そんな咲子と拓海のじゃれ合いを見て、黙ってはいない人物がこの食卓にはいる。
「母さん、拓海は嫌がってるから、代わりに俺がなでなでされるよ!」
「分かったわ」
敗北の消沈が嘘のような満面の笑みで頭を差し出す佑介に、どうしたものか、咲子は珍しく肯定的に答えると、手を添えて優しげに動かす。
「まあ!」
仲睦まじげな夫婦の様子を見て頬を赤らめながらエリアルが声を上げた。
佑介も、「おお、母さんがついにデレた……! モテ期到来か!?」と満足そう。
だがそれだけで終わるわけもない。咲子の撫でる力が次第に強く、早くなっていく。なでなでから、ごしごしを経由して、ガシガシに。
「あれ、母さん? なんか強くなってきてない? 熱いんだけ……あつっ。ちょ、痛っ。熱いっ! 禿げる! 母さん禿げちゃう! 禿げちゃうよ!」
「私は禿げないわ」
「小学校の頃に授業中トイレに行きたくなって、俺が『先生トイレ』って言った時の佐藤先生みたいな反応しないで!」
「先生はトイレではありません」とでも言われたのだろうか。だいぶ昔のトラウマを持ち出して逃れようとする佑介を、しかし咲子は上からきっちりとガードして逃がさない。その間も眠たそうな能面は微塵も動かず、もはや狂気だった。
ようやく咲子の魔の手から解放された佑介は、息を切らしながら自分の頭皮を気にし涙目で嘆く。
「ああ、傷物にされた……。もうお嫁にいけない」
「あんたもう結婚しているだろう」
クセの強すぎる両親に、拓海ももはやツッコむ気力がない。食事ごとに繰り返されるフリーダムなやり取りに、拓海はそろそろ辟易している。

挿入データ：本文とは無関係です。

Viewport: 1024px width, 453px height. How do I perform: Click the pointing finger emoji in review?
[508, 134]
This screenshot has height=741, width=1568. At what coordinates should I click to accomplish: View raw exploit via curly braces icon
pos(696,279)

「とにかく、セラフィムが瞬間移動で父さんを送り迎えするのは駄目だからな」
脱線に脱線を重ねて、相当遠くに来てしまった話を何とか思い出して言う拓海。気づけば箸も随分長いこと動かしておらず、茶碗の中の白米はだいぶ冷めてしまっていた。
「なんだよ、じゃあ拓海は俺が痴漢の冤罪をかけられてもいいのか!」
「よくはないが、かけられないように努力しろ」
抗議は一蹴。佑介は不満げに呻くものの、多くは言ってこない。だが、
「瞬間移動? エリちゃんはそんなこともできるの?」
今度はまだ意識を飛ばしていなかった咲子が、都合のいい部分に食いついてきた。
「はい、できますよ!」
「そうなの、便利ね……。今度買い物に付き合ってもらおうかしら」
「もちろん、いいですよ。お世話になりますから、お手伝いします!」
「この下りもう一回やるのか!?」
先ほど、佑介とやったものの焼きまわしのようなやり取りが展開され始めていて、さすがに拓海も悲鳴を上げる。夫婦は時を重ねるごとに似ていくというが、こうもアンバランスな愛情を向けている夫婦ですら似るものなのか。

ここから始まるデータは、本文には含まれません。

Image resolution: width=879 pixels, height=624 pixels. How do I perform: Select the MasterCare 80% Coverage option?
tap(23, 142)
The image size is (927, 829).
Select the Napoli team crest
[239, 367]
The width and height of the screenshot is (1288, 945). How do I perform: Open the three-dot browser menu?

「ほら見ろ拓海。母さんだって瞬間移動は必要だって言ってるぞ!」
「お父さんの意見と同じっていうのも癪だけど。瞬間移動は、使うためにあるのよ拓海」
「瞬間移動禁止令には反対です! ぶーぶー」
「僕が悪いのか!? おかしいだろう!」
そして一斉に上がる抗議の声。この三人の方が本当の親子なんじゃないかと思うくらい、息がぴったりだった。
負けじと拓海も声を張り上げるが、カオスと化したリビングには、拓海の声を聞くものなど誰一人としておらず――
川城家の食卓は、そんな感じでにぎわっていた。